Requirement: Would you please repeat all of the data exactly, omitting the pictures?

Stored data entries
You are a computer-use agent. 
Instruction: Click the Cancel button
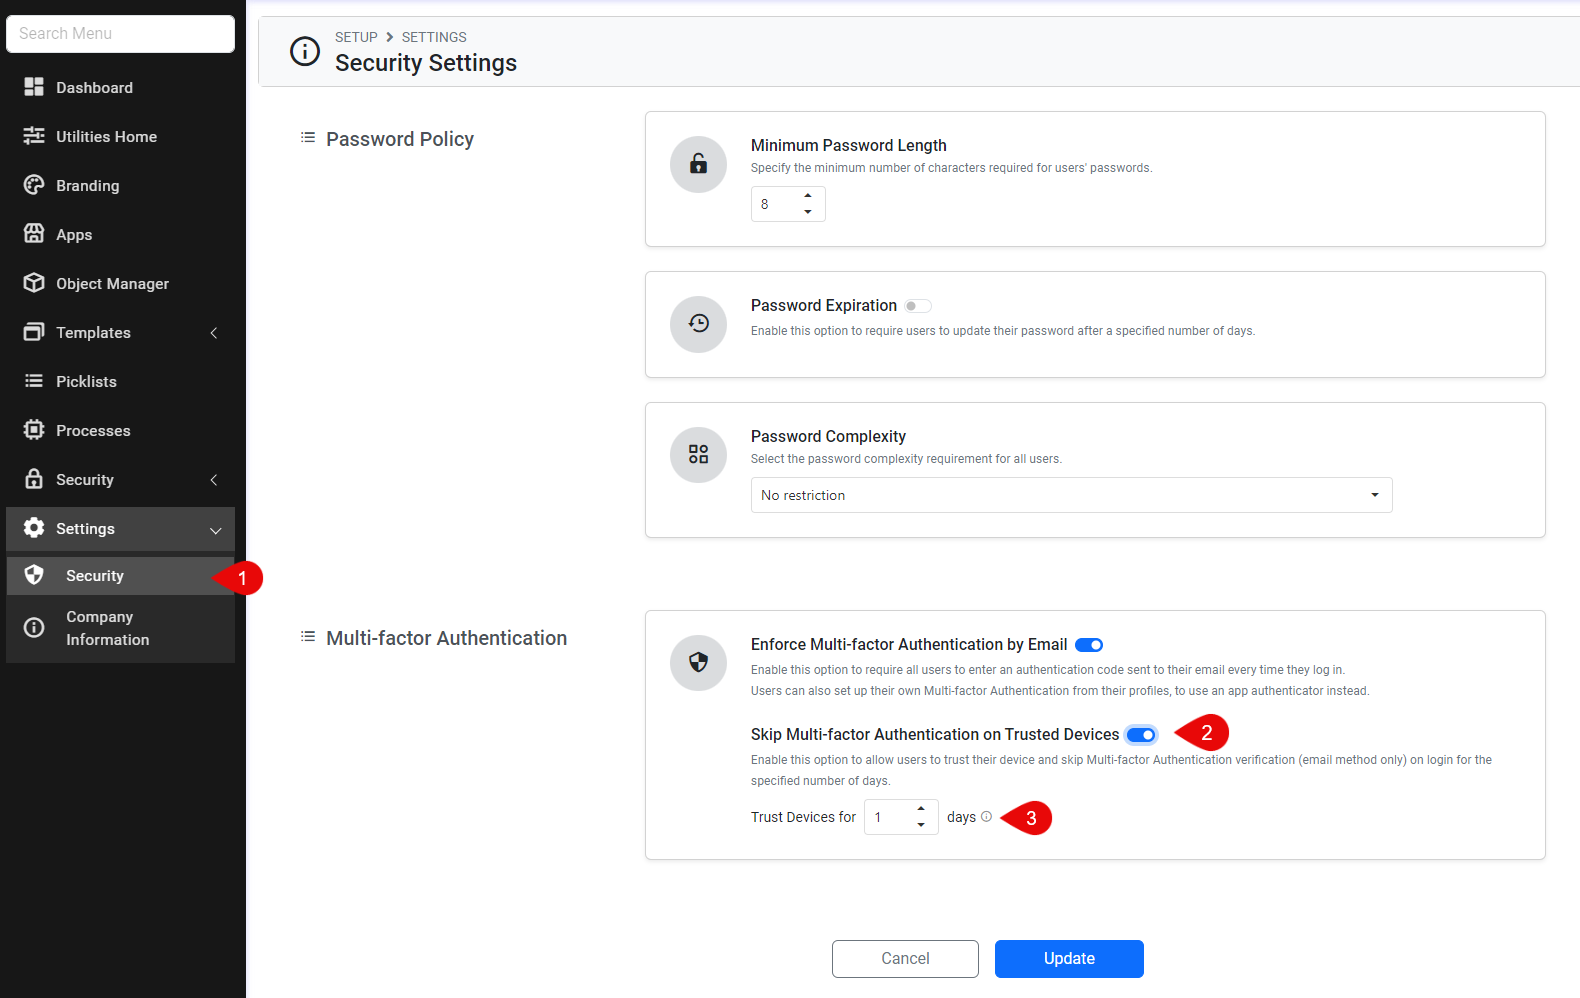[x=905, y=958]
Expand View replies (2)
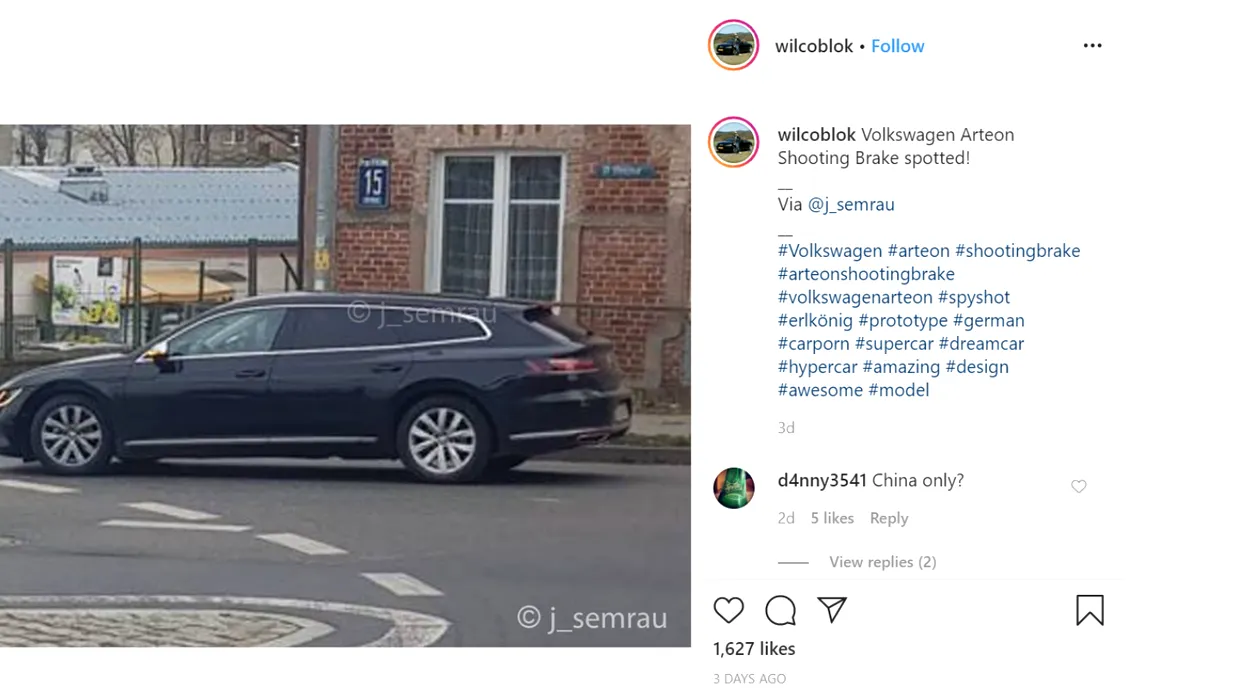The height and width of the screenshot is (700, 1239). 882,562
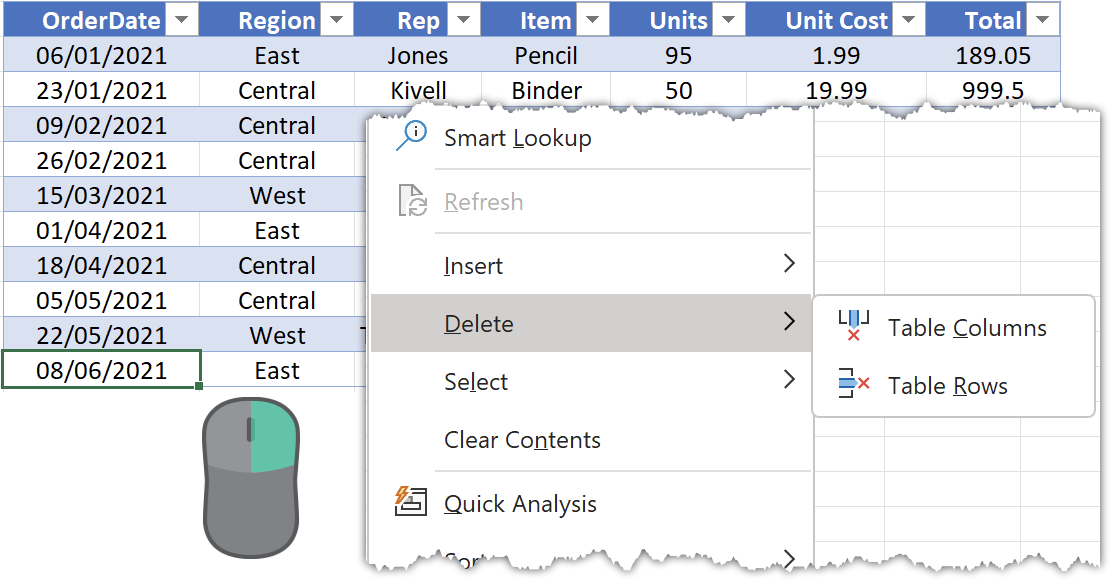This screenshot has width=1110, height=586.
Task: Select Table Columns in the submenu
Action: [967, 329]
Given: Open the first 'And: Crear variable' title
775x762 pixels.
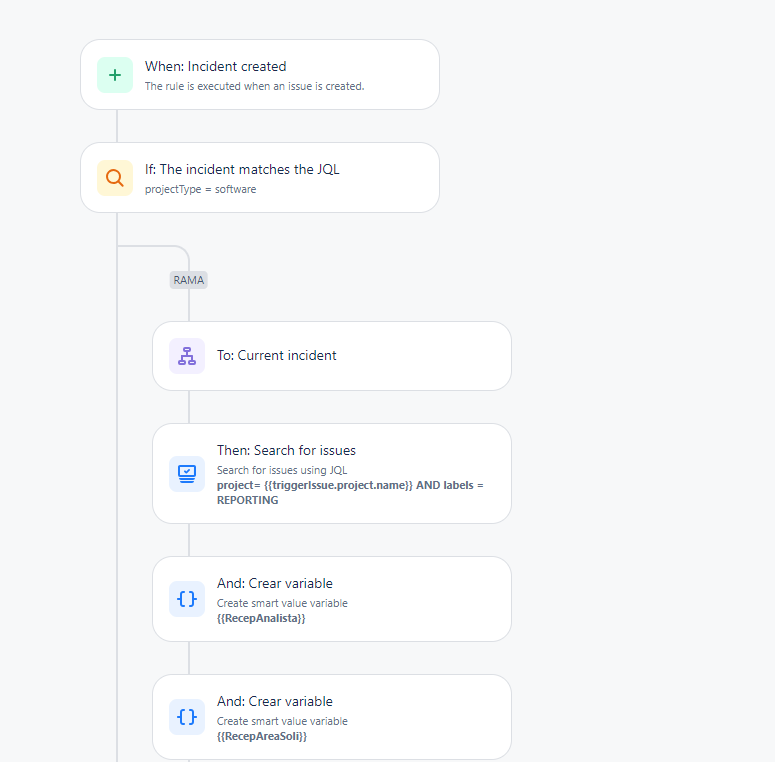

Result:
You are a computer-use agent. 
Instruction: Click the Cancel button
[x=905, y=958]
Expand View replies (2)
The height and width of the screenshot is (700, 1239). 882,562
This screenshot has width=1110, height=586.
Task: Select Table Columns in the submenu
Action: [967, 329]
Given: Open the first 'And: Crear variable' title
775x762 pixels.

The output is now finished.